To begin with, a sentence of Life Plus 75 years is inappropriate as it is unnecessary. A sentence of this sort sends the incorrect message that Defendant's criminal conduct is worthy of what amounts to two life sentences. The appropriate sentence-a sentence that is sufficient but not greater than necessary to achieve the goals of sentencing-is a life sentence. This is so in part because that is the mandatory minimum punishment under § 3559(c)(1). Moreover, an independent analysis of the § 3553(a) factors makes clear that a sentence less than life is insufficient to achieve the goals of sentencing. There is clearly a strong need to deter Defendant, a career bank robber, and to impose a sentence that reflects the seriousness of Defendant's decision to rob four different commercial banks in fall 2013. There is also a strong need to protect the public.

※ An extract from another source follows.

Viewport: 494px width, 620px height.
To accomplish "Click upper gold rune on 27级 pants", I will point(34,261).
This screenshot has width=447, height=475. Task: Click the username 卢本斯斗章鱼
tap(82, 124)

Defendant's criminal history and offense conduct strongly suggest that, if released, Defendant will rob another bank as he is a professional bank robber. Defendant committed his first bank robbery at age 19 and the instant robberies for which he is sentenced at age 57. Finally, Defendant does not express remorse for his criminal conduct in the instant motion. Accordingly, a life sentence is sufficient but not greater than necessary to achieve the goals of sentencing.

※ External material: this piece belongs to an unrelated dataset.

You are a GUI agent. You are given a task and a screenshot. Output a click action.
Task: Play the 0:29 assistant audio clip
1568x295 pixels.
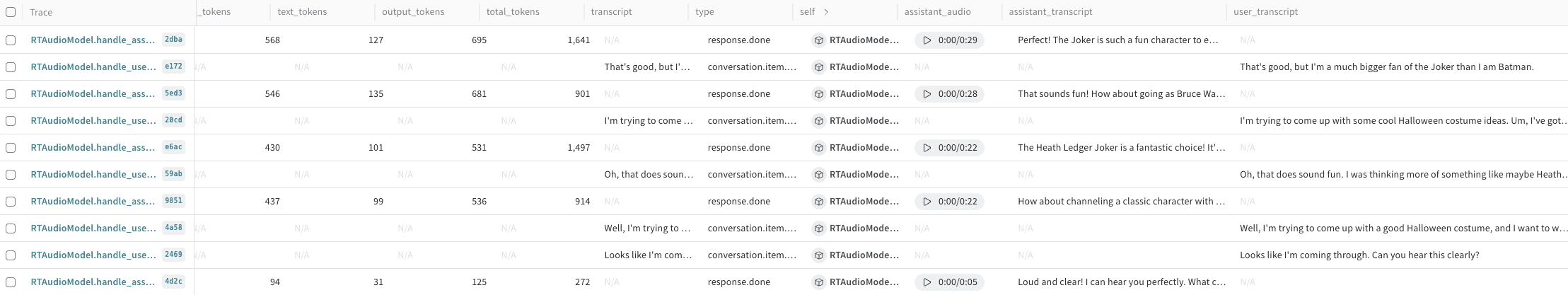(927, 40)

18 U.S.C. § 3553(a); United States v. Holton, 469 Fed.Appx. 265, 267 (4th Cir. 2012) (“[N]o conflict exists between § 3553(a) and the statutorily-mandated sentences.”).

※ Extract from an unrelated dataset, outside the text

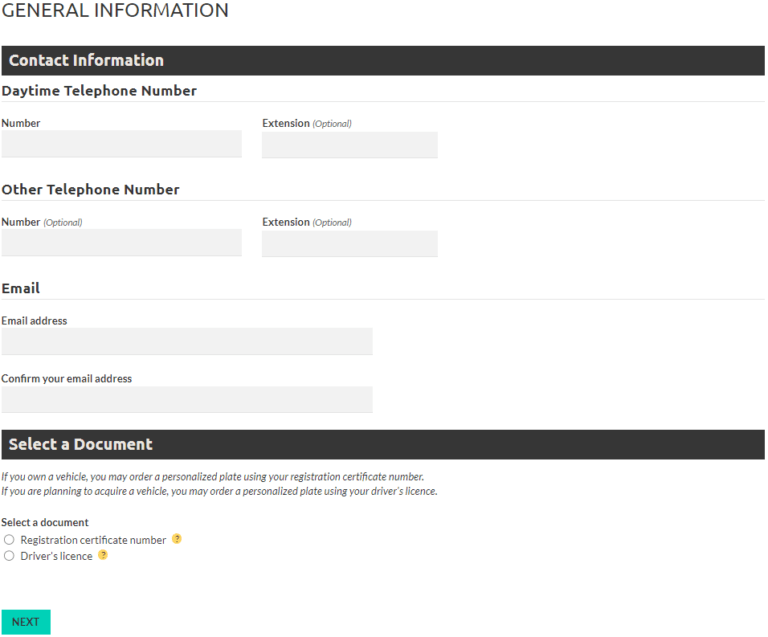Click the "Registration certificate number" label text

93,540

See 18 U.S.C. § 3582(c)(1)(A)(ii) (sentence reduction inappropriate where the defendant is a “danger to . . . the community.”).
III.
In sum, Defendant's Motion for Sentence Reduction must be granted insofar as Defendant's 75-year consecutive sentence under § 924(c) for Counts 3, 5y and 7 is appropriately reduced to time served in light of Section 403(b) of the First Step Act and United States v. McCoy, 981 F.3d 271, 286 (4th Cir. 2020). Defendant's Motion for Sentence Reduction must be denied in all other respects. The appropriate sentence under § 3553(a) for Defendant's criminal conduct is life imprisonment and thus will be reduced from Life Plus 75 years to a term of life imprisonment.
An appropriate Order will issue separately.
The Clerk of Court is directed to send a copy of this Memorandum Opinion to all counsel of record.